There are two things working against each other, explains Raoul Lering, head of international trade research at ING.
On the other hand, there is the positive impact of rising gas and oil prices on the Russian treasury. On the other hand, there is a negative impact of the downturn in the Russian economy due to Western sanctions, says Leering.
Benefiting from oil and gas is expensive
Russia exported in April for $37.6 billion† more than imported. This was nearly double the previous months.
The country is benefiting from higher oil and gas prices, explains Albert Jan Swart, economist at ABN Amro. Leering said oil and gas revenues make up 40 to 45 percent of Russia’s treasury revenue.
In the past, oil revenues were especially important, but the sharp increase in gas prices is now also adding nicely to the revenue, according to Lucia van Geuns, an energy expert at The Hague Center for Strategic Studies (HCSS).
Russia’s oil and gas production has decreased somewhat recently.

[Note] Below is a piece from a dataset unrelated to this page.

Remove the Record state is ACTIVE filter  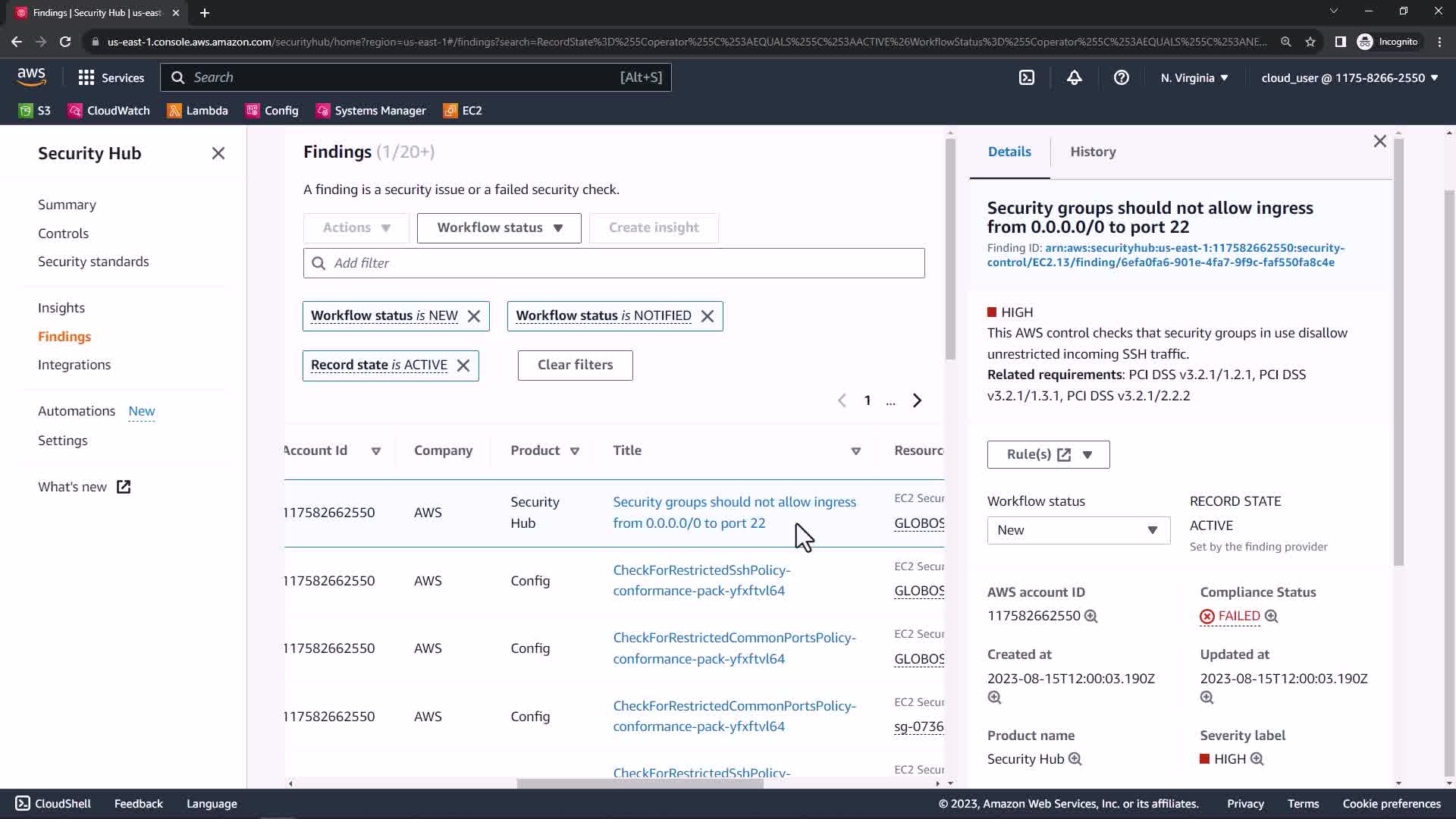pos(463,366)
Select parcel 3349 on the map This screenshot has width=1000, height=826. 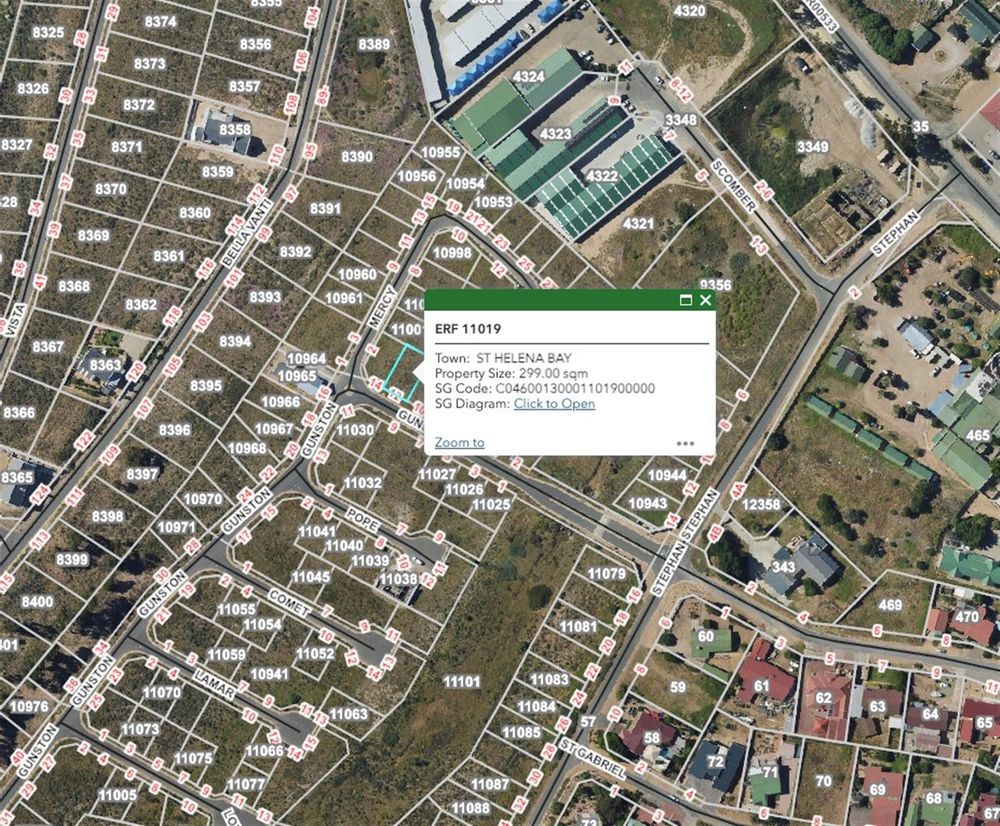click(812, 147)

Western countries buy less and this is not fully compensated because more is sold to India and China among other countries.
Negative impact of sanctions
Additionally, Western sanctions are hurting Russian industry and the broader economy, says Swart. “The country loses a lot of access to technology and spare parts, and at some point it’s going to struggle. For example, because of the lack of spare parts, you can no longer fix the machines.”

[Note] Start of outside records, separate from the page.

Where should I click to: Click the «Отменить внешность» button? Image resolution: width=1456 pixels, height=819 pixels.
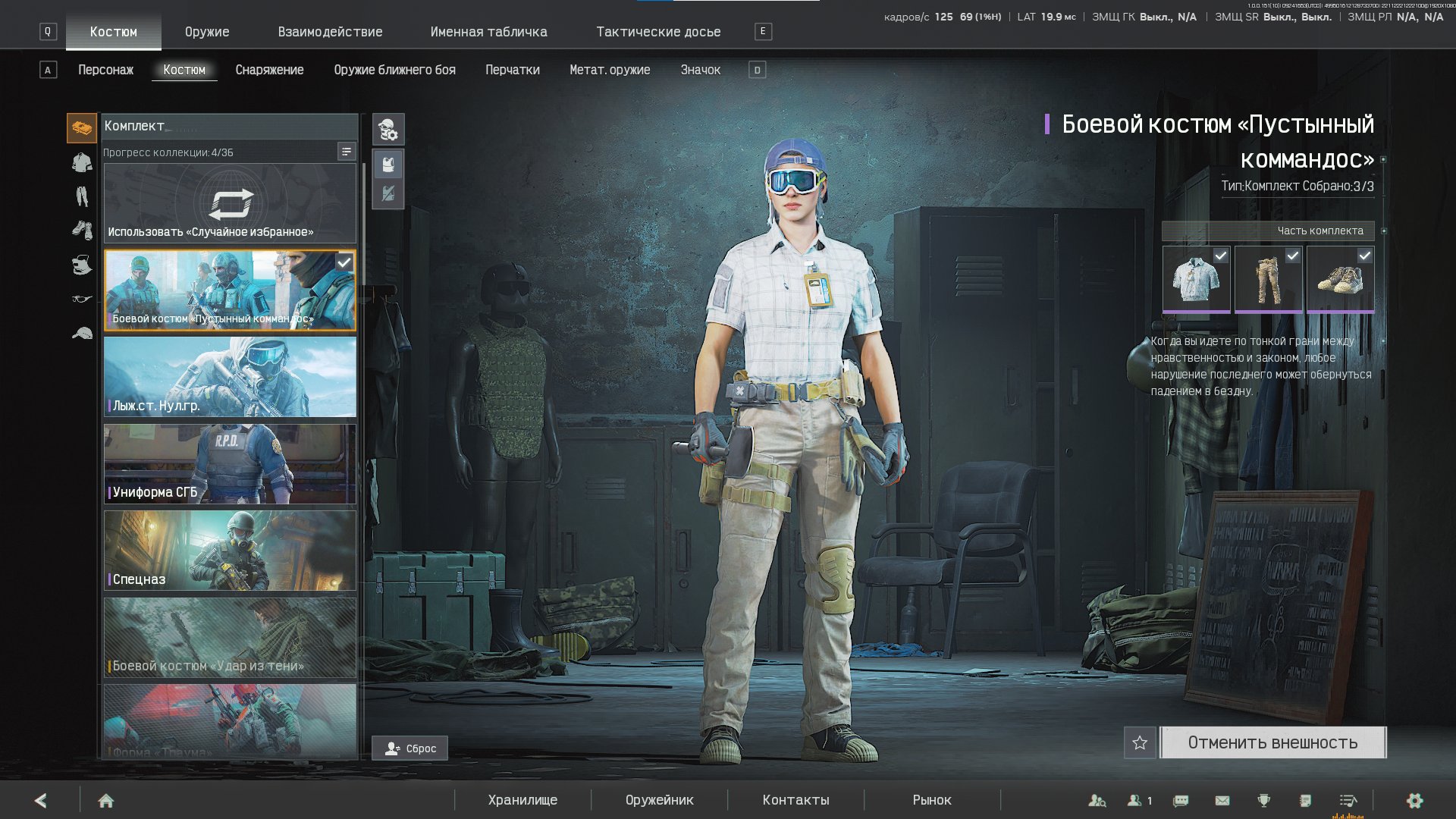(1272, 742)
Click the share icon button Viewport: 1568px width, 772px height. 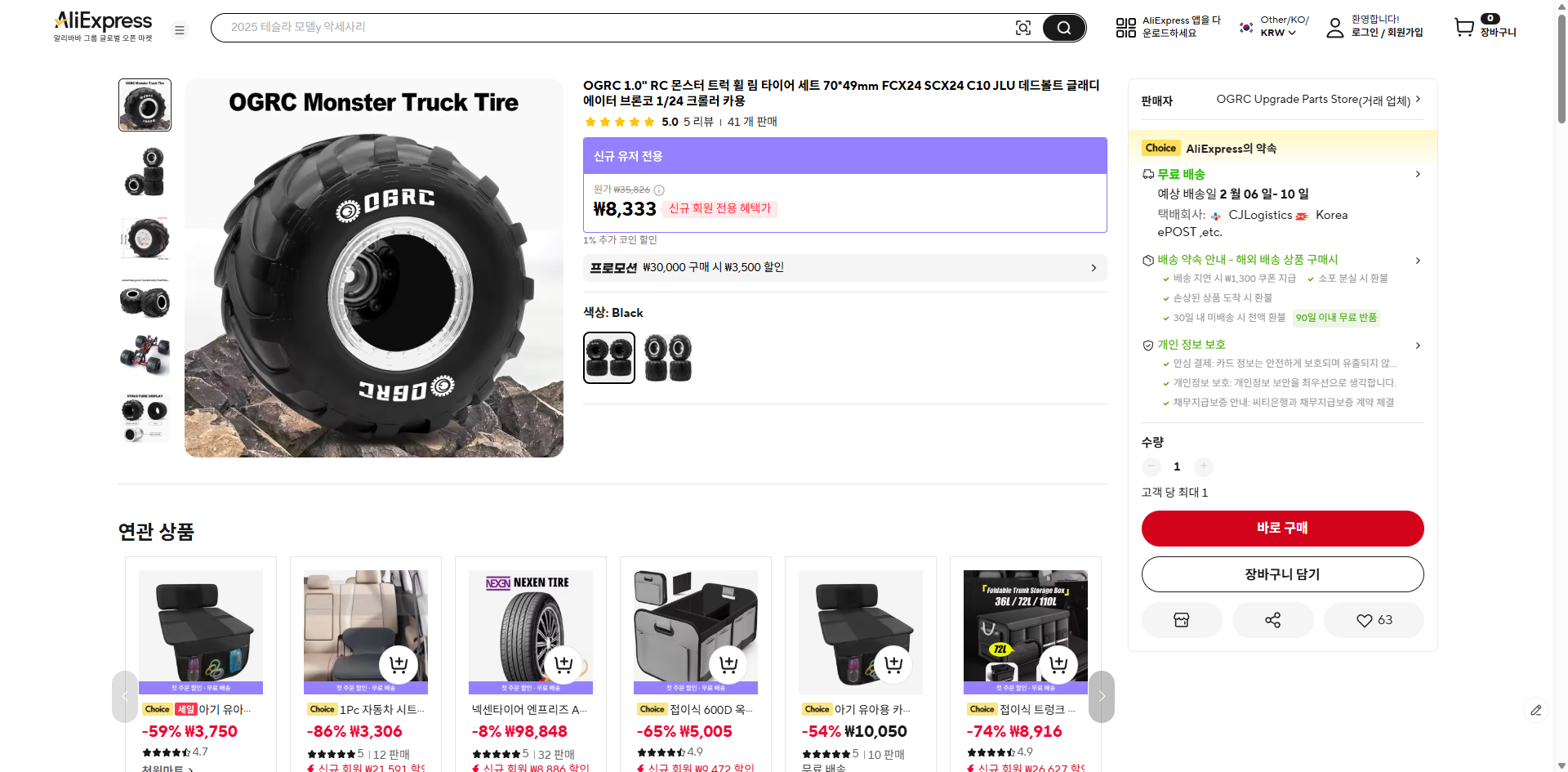click(x=1272, y=620)
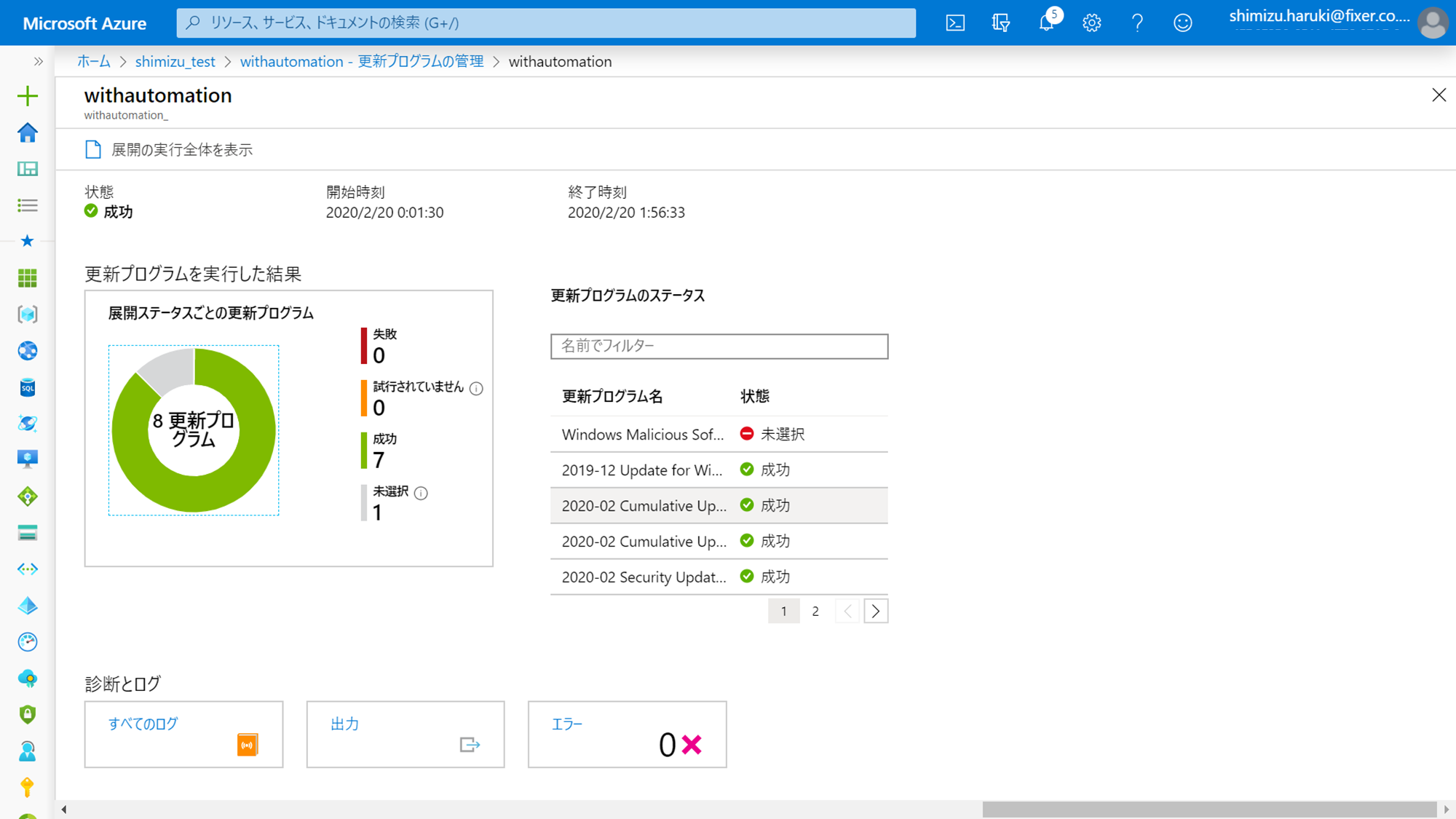Open portal settings gear icon

click(1091, 23)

Moreover, high fuel prices erode the purchasing power of Russian consumers, allowing them to spend less. This affects tax revenues, Lering adds. In addition, in the shrinking economy, less oil will also be sold in Russia itself in the coming period, which will lead to fewer transfers to the Russian state, says Leering.
Therefore, the International Monetary Fund believes that the Russian economy will do so 8.5% will shrink† ING goes further and assumes a 10 to 15 percent decrease.
short vs. long-term
In the short term, we haven’t yet been able to hit Putin’s war chest, says Leering. In this case, the positive effect of higher income from oil and gas sales is still dominant. As a result, the income of the Russian state will increase by about 15 percent.

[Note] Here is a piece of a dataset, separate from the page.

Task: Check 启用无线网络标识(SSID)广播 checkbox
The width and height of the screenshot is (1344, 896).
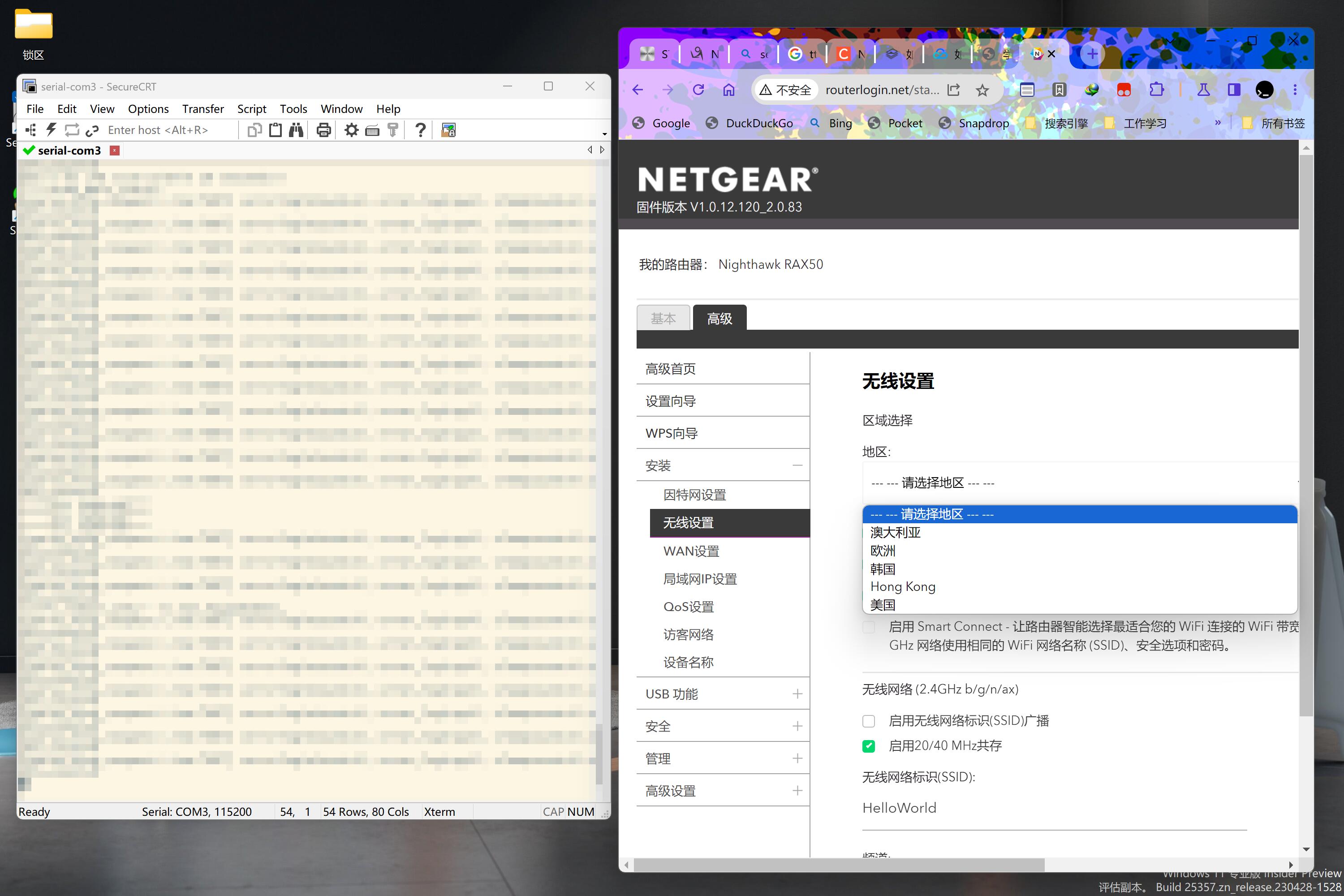Action: (869, 720)
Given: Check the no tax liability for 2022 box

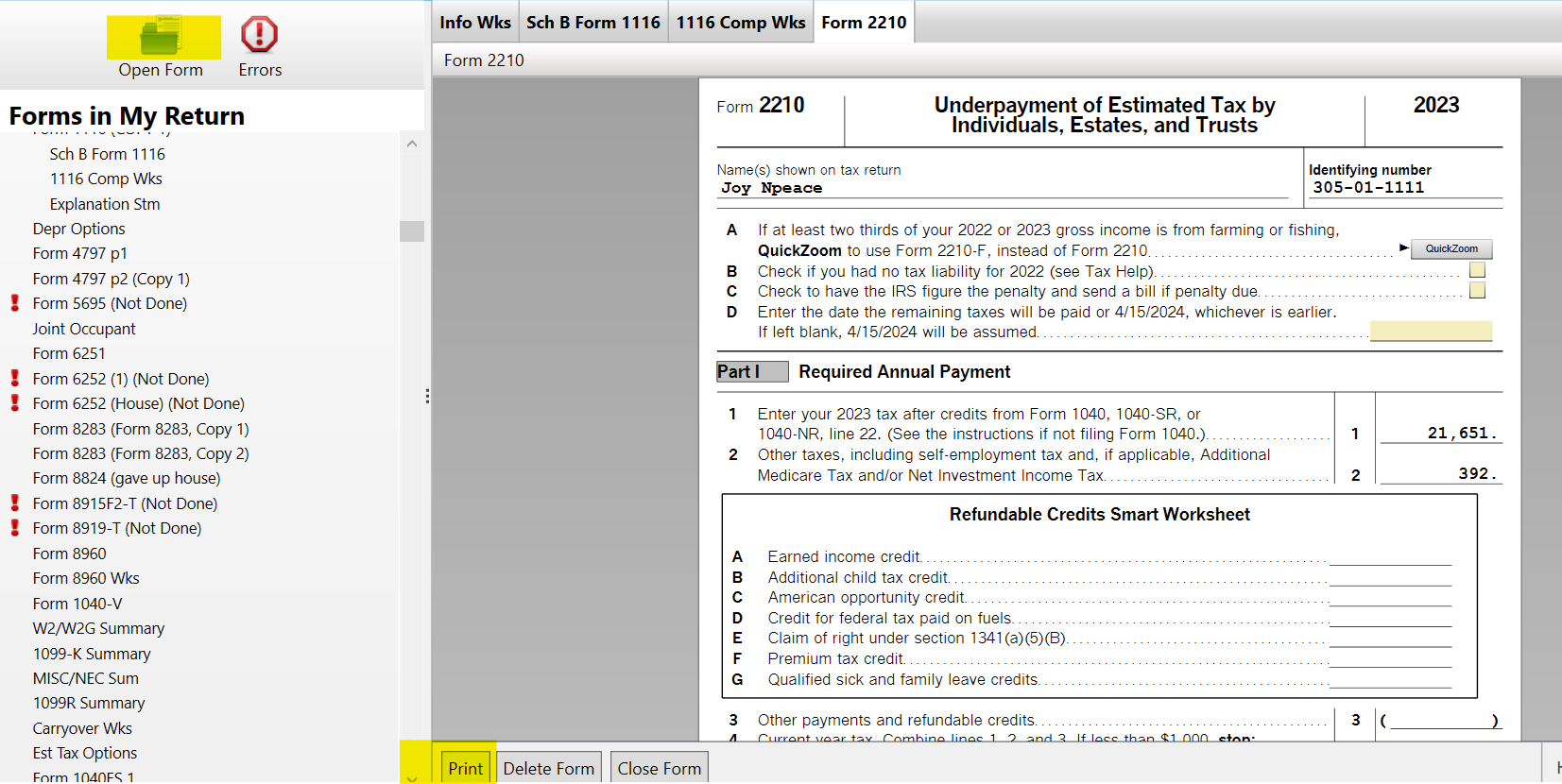Looking at the screenshot, I should [x=1477, y=270].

But in the long run, this will be offset by lower tax revenues due to the recession he expects. Lering concludes that Putin’s war chest may still be well filled, but the Russian economy will be in trouble. “So the boycott has an impact on the resources available for war.”
European market loss
Van Jones is also particularly bleak for Putin in the medium and long term, and therefore believes European consumers will influence him. Russia will miss a very important oil and gas market with Europe.
Moreover, oil tankers are often now on the road for longer, because more of them are being sold to China and India. Because there are fewer tanks available, sometimes more oil must be stored before it can be moved. And when the warehouses are full, production from the old fields in Western Siberia must be reduced, or even closed.
But getting these things back is more difficult later, and Russia doesn’t have the technology for it. It also makes it more difficult to develop new oil fields, Van Geuns says.
The price of Russian Ural oil is now approx 94 dollars per barrel, which is far more than the $44 the Russian state needs to balance the budget, Leering said. The price of oil has risen sharply in recent months, due to market uncertainty.
Also, Russian oil is much cheaper than Brent oil, which is the oil used as a standard in Europe. There has always been a difference in price, in terms of quality, Van Geuns explains. But the difference is now even greater. This is because countries that now want to buy oil from Russia are able to negotiate a huge discount, because Russia has to get rid of their oil anyway.